Records contained in a dataset
/---
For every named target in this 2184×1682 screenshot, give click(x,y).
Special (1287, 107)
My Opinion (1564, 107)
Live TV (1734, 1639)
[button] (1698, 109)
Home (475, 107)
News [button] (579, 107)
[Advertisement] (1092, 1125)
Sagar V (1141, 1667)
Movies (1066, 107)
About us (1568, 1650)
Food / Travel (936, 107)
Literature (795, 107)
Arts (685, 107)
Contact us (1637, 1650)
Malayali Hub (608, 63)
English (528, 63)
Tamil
\---
■ Problem:
Only the lines from the one containing "[Advertisement] (1092, 1125)" through the end of the entries above belong in the answer; repeat them exactly.

■ Solution to this exercise:
[Advertisement] (1092, 1125)
Sagar V (1141, 1667)
Movies (1066, 107)
About us (1568, 1650)
Food / Travel (936, 107)
Literature (795, 107)
Arts (685, 107)
Contact us (1637, 1650)
Malayali Hub (608, 63)
English (528, 63)
Tamil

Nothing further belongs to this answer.